Before he left Italy to make war on Mithradates, in 87 B. C., Cornelius Cinna and an insignificant colleague had been elected consuls. Cinna, whose political opinions had not been clearly understood, gave notice of a bill to distribute the new citizens through all the tribes, instead of restricting them as before to a few tribes, in which they could exert little influence in the government.

When the bill was to be submitted to vote, several tribunes announced that they would interpose their veto. Cinna and his adherents threatened death to anyone who should undertake to defeat their measure in that way. Both parties were ready for violence, and a fearful rioț

was the result. The dead numbered 10,000, and the senatorial party were victorious. Cinna escaped, and the senate, after declaring his office vacant, appointed an aristocrat to serve as consul in his place.
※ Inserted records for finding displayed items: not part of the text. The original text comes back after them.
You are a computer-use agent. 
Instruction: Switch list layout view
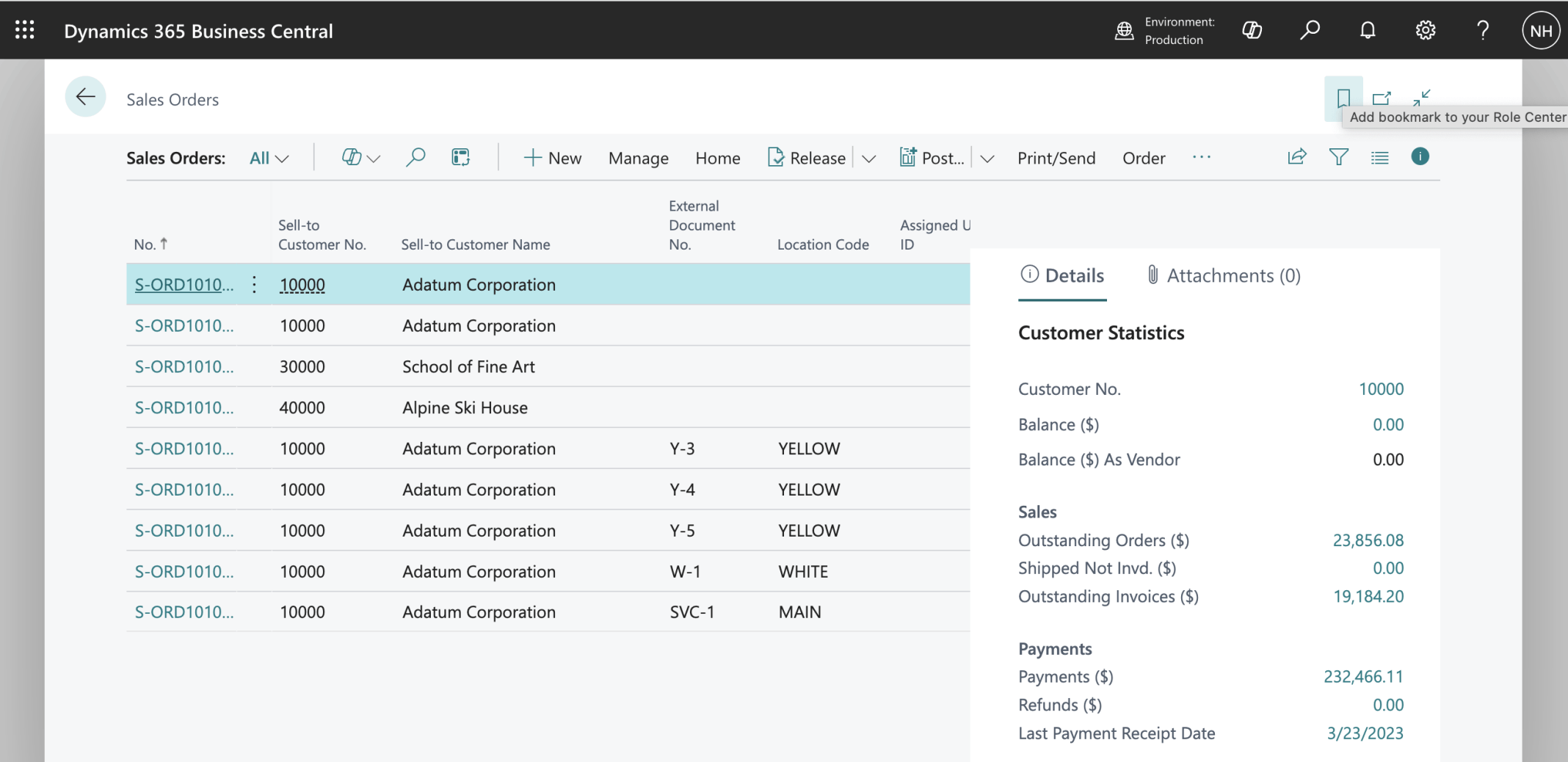tap(1379, 157)
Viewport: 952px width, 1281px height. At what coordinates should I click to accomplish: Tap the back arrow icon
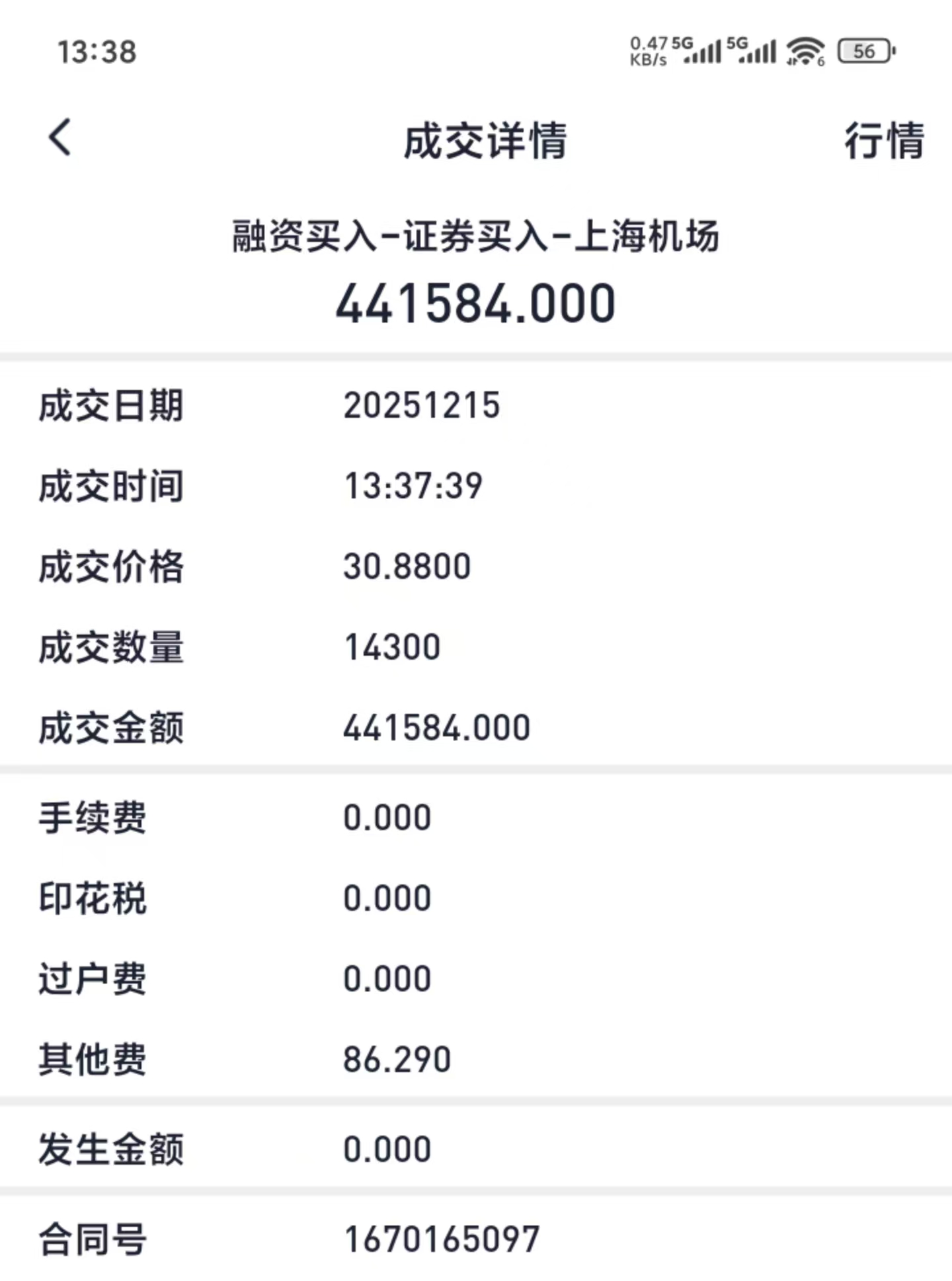point(60,138)
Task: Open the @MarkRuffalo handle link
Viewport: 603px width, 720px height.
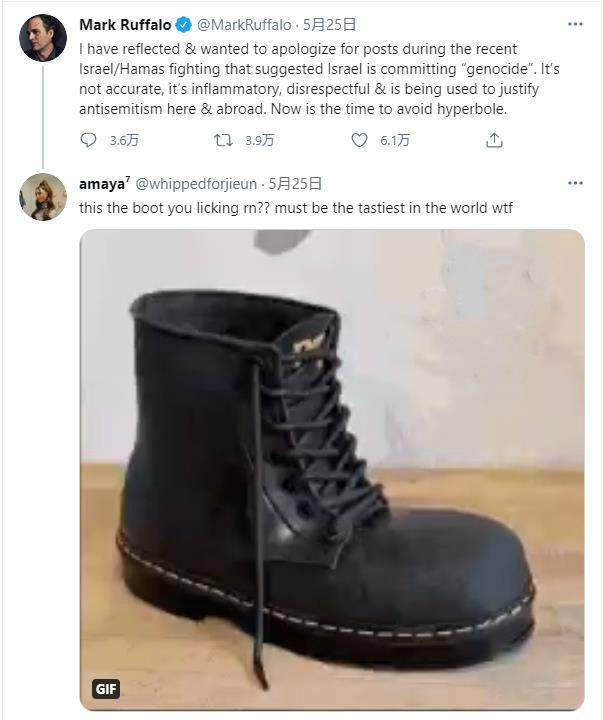Action: click(241, 25)
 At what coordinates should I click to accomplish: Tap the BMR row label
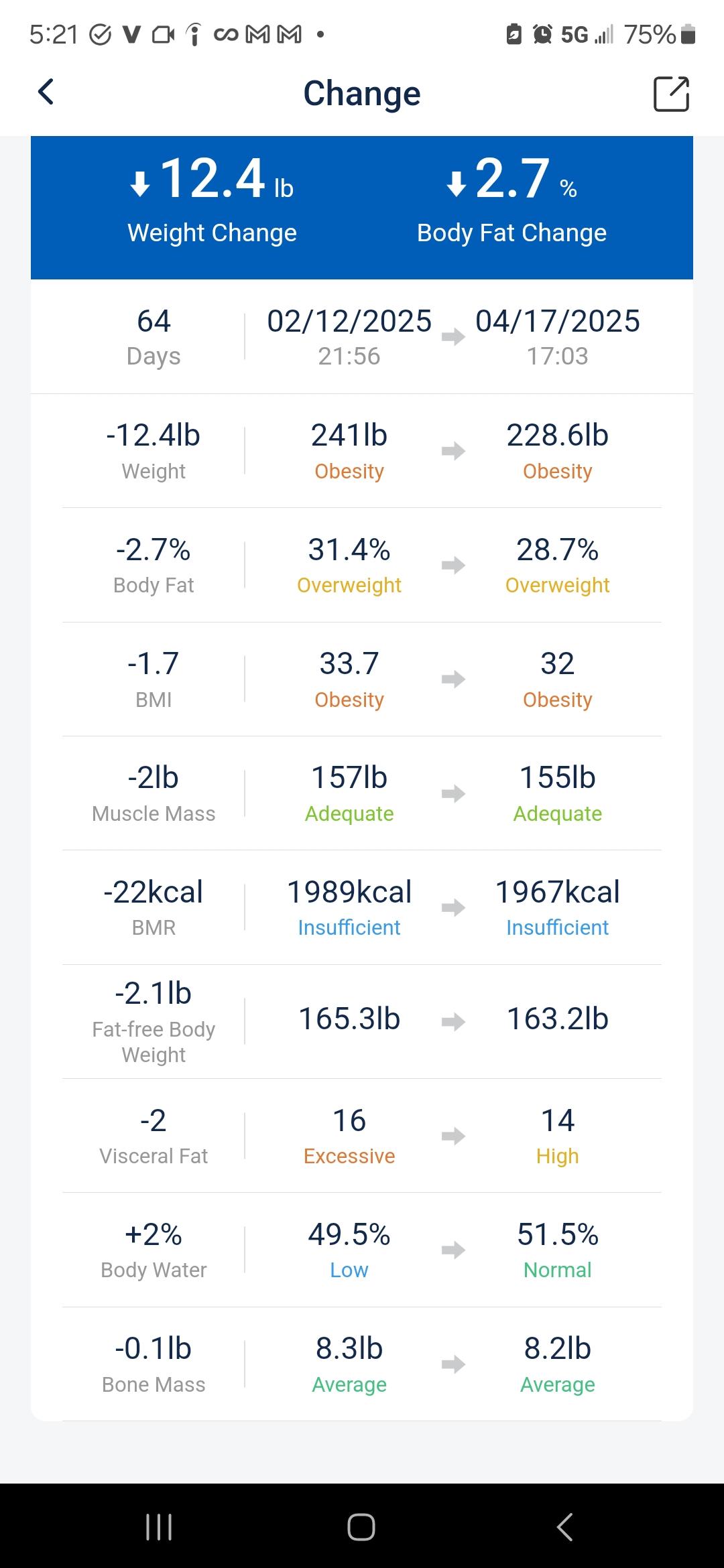(x=154, y=927)
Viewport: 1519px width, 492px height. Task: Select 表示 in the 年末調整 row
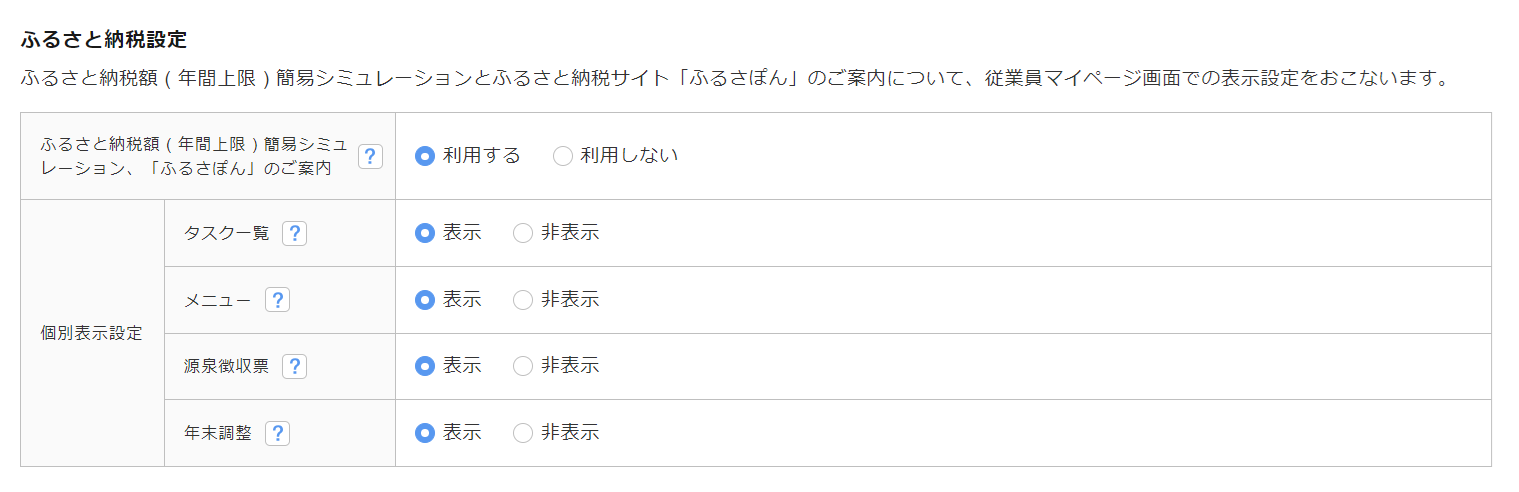coord(425,433)
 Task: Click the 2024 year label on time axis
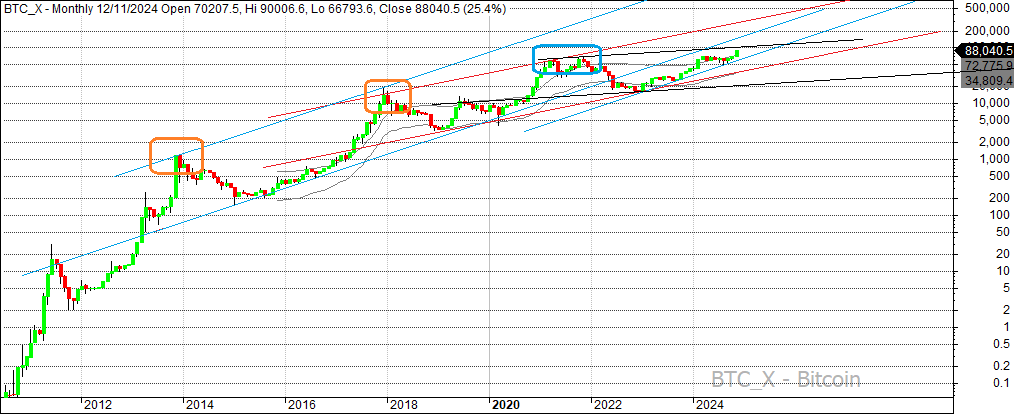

The senatorial party were hated by the multitude throughout Italy. They had tyrannized over the allied cities and over the provinces. They had treated the majority of the soldiers in the armies of the republic as if they were little better than slaves. They had excluded the Samnites, Marsians, Pelignians, and Marrucinians from citizenship. They had been responsible for the fearful slaughter and devastation of the Social war. And now they insisted upon depriving the new citizens of political influence proportioned to the number of votes.

Cinna fled to southern Italy, where the new citizens were most numerous. He was received with great demonstrations of popular favor. He asked for soldiers, and a multitude were ready to follow him. At the head of an army he returned to the capital. The senators and their dependents were a ferocious mob, but they were not anxious to meet disciplined troops. The gates were opened to Cinna, who was accompained by Marius, furious against the senators who had declared him an outlaw. He had a band of ruffians, who murdered every man pointed out to them as an enemy of Marius. The man to whom their hero refused to speak in the street was slain at once. The slaughter and other violations of public order were frightful for day after day. For a time Cinna did not interfere; but after the disappearance of all the enemies whom Marius had denounced, Sertorius, with the approval of the consul, started out with his troops, and cut down all the marauders, several thousand in number. Then a semblance of order was restored. In January

86 B. C. the time came round for a consular election, but none was held. Cinna and Marius simply usurped the office, the latter now holding it for the seventh time. He had held it only two weeks when a natural death overtook him in his bed.

Without any known protest by the senate or popular assembly, Cinna, and his colleague, Carbo, declared themselves consuls in 85 and again in 84 B. C. In the latter year, after having been despot of Rome for three consular terms, Cinna was slain by some mutinous soldiers. In 83 B. C., when it was known that the conqueror of Mithradates was about to return with his army, determined, as he publicly declared, to take vengeance on his enemies, the leaders of the Marian party considered it advisable to hold an election for consuls. They chose two men of little note.

In the summer of that year Sulla arrived in Italy. Although he had announced that he would not interfere with "the rights of citizens new or old," he was regarded as the enemy of the newly enfranchised citizens, who looked upon the Marian party as their benefactors and friends. The consuls therefore obtained numerous recruits from Samnium, Apulia, Campania, Lucania, and other Italian districts recently admitted to Roman citizenship, and Sulla had a difficult task before him. The war resembled that against the rebellious allies six years previously. The Samnites did not lose their hereditary feelings. Though Roman citizens, they still hated Rome. An army of them, while opposing Sulla, attempted to seize the city, and their avowed purpose was to "destroy the lair of the wolves." If they had succeeded in getting possession, they might have taken vengeance for the ruthlessness with which their country had been treated.